Main Content

Read Validity Data from MDF Files

This example shows how to read and use validity data from MDF files for preprocessing.

Introduction to Validity Information

According to the ASAM MDF standard, “invalidation bits” are an optional feature that require at least one additional byte for each record and serve to mark signal values in a record as “invalid.” This means that each individual sample of each channel has its own invalidation bit.

The mdfRead function by default returns validity data, which is the inverse of invalidation bits. That is, if an invalidation bit is marked as false in the file, indicating a valid sample, then mdfRead returns a true value for the corresponding validity sample.

The ValidityRule name-value argument for mdfRead controls how validity data is handled:

  • "ignore": Does not read validity data.

  • "include" (default): Reads validity data and stores it in the timetable's Validity custom property.

  • "replace": Reads validity data and replaces all invalid samples with the MATLAB® missing value. (Note: Integer channels are converted to doubles.)

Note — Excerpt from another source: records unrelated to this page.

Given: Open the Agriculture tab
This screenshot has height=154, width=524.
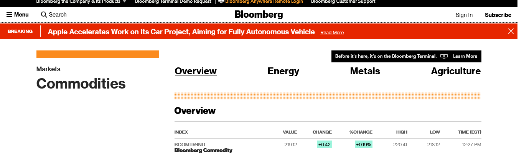Looking at the screenshot, I should tap(455, 71).
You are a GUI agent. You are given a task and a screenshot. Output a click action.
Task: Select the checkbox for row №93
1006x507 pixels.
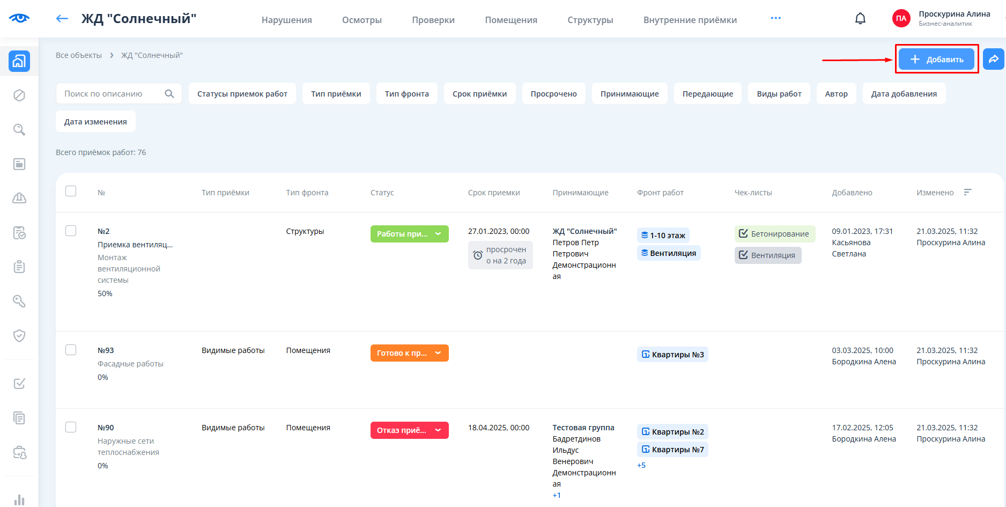(71, 350)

Read Validity Data Without Name-Value Arguments

To read all data from an MDF file, use the mdfRead function with only the filename as an input argument. By default, this reads and includes validity data, storing it in the custom properties of the returned timetables. Each timetable corresponds to data from a specific channel group and includes a related timetable that represents the validity data for that channel group. The following mdfRead call is equivalent to specifying ValidityRule='include'.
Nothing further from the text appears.